PROBLÈME POSÉ A: Extrais toutes les lignes ci-dessous où figure la chaîne « column », en respectant la casse.

Cuba : Un certain 4 mars 1960 (explosion de La Coubre)

Publié le 4 Mars 2015

Cuba : Un certain 4 mars 1960 (explosion de La Coubre)
Cuba : Un certain 4 mars 1960 (explosion de La Coubre)

Souvenez-vous !
Il faisait beau, ce jour-là.
L’air était doux, parfumé de senteurs exotiques, comme sait l’être l’air
des Caraïbes.
Le navire était à quai.
La cargaison : 76 tonnes de balles et de grenades FAL anti-chars,
réparties dans 1492 caisses.
Cachées entre les caisses de grenades, deux bombes prêtes à exploser.
C’était le 4 mars 1960.
Le cargo s’appelait La Coubre.
Le vapeur de 4309 tonnes appartenait à la Compagnie Générale
Transatlantique, une société française. Depuis 9 ans, il faisait la navette entre la
France, les Antilles françaises, l’Amérique centrale et les Etats-Unis. En
provenance d’Anvers, il avait accosté la veille sur le quai Tallapiedra, dans
le port de La Havane. A son bord, 35 hommes d’équipage, dont 28 Français.
Depuis près de 3h, 27 dockers, sous la surveillance de deux officiers de l’
Armée Rebelle de Cuba, avaient commencé à décharger le bateau. Sur le
quai, 30 soldats de la Section des tanks et du régiment d’Artillerie
surveillaient la zone. La cargaison était d’importance : la toute jeune Révolution
avait un besoin absolu de ces munitions, commandées dans un premier temps par
l’ex dictateur Batista, et que les autorités belges avaient finalement
accepté de livrer au gouvernement de Fidel Castro, malgré les pressions
insistantes des Etats-Unis.

PROBLÈME POSÉ B: Transcris mot pour mot le passage du texte sur l'explosion de La Coubre qui s'ouvre sur « La cargaison : 76 » et se referme sur « dont 28 Français. ».

LIGNES FOURNIES:
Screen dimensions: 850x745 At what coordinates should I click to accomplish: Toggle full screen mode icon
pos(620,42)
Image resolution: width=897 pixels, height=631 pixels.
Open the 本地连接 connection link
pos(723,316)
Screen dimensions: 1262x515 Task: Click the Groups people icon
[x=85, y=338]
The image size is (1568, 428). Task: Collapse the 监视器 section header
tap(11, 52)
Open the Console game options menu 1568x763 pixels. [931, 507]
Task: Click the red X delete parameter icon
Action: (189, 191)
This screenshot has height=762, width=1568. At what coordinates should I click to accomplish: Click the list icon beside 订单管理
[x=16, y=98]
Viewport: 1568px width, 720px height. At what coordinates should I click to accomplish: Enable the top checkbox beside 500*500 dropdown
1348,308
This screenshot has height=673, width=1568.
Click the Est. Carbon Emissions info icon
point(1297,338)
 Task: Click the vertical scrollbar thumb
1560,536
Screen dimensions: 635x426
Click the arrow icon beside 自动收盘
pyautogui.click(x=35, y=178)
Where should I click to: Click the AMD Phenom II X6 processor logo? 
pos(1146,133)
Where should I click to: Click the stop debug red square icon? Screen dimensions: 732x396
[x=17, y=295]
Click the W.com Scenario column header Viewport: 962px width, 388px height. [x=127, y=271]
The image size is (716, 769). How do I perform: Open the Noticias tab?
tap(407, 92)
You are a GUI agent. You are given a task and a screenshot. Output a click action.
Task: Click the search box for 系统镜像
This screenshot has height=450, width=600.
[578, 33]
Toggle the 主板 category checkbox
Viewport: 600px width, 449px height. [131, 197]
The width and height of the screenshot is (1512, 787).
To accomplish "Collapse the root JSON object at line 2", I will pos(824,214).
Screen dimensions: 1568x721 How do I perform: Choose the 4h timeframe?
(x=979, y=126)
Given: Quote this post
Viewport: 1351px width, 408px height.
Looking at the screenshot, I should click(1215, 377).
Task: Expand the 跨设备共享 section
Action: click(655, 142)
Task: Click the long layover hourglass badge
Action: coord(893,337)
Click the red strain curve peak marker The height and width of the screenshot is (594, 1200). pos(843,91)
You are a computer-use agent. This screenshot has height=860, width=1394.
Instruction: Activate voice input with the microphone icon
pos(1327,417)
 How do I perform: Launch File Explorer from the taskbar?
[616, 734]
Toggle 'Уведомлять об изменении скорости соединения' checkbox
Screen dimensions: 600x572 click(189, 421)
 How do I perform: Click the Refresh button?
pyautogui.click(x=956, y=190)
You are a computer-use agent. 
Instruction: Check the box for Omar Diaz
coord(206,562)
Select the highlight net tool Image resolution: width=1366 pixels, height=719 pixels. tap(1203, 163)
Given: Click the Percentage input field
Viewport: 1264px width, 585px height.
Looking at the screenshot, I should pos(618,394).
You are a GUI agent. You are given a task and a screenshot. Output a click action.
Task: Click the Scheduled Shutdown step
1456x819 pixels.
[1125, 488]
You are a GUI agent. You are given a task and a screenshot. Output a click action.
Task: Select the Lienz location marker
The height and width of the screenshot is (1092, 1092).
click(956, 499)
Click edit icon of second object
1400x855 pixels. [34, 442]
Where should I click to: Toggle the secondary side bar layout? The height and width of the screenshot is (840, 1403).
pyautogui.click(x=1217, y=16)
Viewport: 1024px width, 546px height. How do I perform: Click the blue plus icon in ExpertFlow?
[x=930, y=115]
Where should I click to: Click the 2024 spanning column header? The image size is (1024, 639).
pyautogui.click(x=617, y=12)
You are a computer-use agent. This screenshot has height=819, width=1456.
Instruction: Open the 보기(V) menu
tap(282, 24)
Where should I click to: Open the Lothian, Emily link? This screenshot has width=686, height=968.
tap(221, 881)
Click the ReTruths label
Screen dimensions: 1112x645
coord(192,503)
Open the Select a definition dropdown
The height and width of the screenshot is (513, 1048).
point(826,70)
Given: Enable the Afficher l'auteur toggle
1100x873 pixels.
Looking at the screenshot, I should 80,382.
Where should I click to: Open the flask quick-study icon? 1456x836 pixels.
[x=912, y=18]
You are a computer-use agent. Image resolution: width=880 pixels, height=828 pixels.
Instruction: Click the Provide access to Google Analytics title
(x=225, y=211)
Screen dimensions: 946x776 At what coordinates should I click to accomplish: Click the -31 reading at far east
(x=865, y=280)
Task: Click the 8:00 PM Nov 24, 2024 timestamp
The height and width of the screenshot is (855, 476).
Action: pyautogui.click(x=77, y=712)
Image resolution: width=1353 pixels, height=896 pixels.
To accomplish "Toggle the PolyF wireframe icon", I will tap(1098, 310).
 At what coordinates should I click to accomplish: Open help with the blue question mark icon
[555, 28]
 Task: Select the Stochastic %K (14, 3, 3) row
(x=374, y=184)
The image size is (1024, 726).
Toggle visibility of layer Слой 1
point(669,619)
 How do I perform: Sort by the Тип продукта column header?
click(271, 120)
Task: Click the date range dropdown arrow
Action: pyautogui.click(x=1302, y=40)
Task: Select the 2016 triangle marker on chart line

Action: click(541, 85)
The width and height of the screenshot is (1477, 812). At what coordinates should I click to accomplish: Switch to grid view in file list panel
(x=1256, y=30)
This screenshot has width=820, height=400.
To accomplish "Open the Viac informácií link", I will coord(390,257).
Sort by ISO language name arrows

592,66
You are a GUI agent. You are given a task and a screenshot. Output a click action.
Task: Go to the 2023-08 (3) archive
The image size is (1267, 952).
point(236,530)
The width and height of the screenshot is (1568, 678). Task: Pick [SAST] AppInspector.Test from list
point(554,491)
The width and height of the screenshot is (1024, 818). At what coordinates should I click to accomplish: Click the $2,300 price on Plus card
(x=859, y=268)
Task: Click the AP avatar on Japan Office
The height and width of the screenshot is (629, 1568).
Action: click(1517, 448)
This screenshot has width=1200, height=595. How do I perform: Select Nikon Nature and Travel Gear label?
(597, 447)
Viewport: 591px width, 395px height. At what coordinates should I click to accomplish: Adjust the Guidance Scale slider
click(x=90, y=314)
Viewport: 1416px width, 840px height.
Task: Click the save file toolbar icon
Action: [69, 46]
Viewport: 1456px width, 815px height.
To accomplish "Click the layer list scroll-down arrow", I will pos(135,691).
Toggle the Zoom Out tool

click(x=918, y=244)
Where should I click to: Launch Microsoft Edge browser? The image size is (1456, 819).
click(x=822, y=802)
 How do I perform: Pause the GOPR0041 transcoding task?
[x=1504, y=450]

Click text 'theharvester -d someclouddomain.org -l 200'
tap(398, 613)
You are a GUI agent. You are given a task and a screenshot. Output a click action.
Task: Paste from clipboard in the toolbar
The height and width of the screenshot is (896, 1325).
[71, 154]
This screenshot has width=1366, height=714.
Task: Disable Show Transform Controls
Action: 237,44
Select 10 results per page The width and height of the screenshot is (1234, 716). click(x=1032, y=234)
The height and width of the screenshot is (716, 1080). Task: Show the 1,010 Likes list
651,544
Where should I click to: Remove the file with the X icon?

RÉSULTAT COMPLET A:
Click the W.com Scenario column header Viewport: 962px width, 388px height. [x=127, y=271]
Where should I click to: Click the 2024 spanning column header? The image size is (1024, 639).
 How do I perform: Sort by the Тип продукта column header?

RÉSULTAT COMPLET B:
La cargaison : 76 tonnes de balles et de grenades FAL anti-chars,
réparties dans 1492 caisses.
Cachées entre les caisses de grenades, deux bombes prêtes à exploser.
C’était le 4 mars 1960.
Le cargo s’appelait La Coubre.
Le vapeur de 4309 tonnes appartenait à la Compagnie Générale
Transatlantique, une société française. Depuis 9 ans, il faisait la navette entre la
France, les Antilles françaises, l’Amérique centrale et les Etats-Unis. En
provenance d’Anvers, il avait accosté la veille sur le quai Tallapiedra, dans
le port de La Havane. A son bord, 35 hommes d’équipage, dont 28 Français.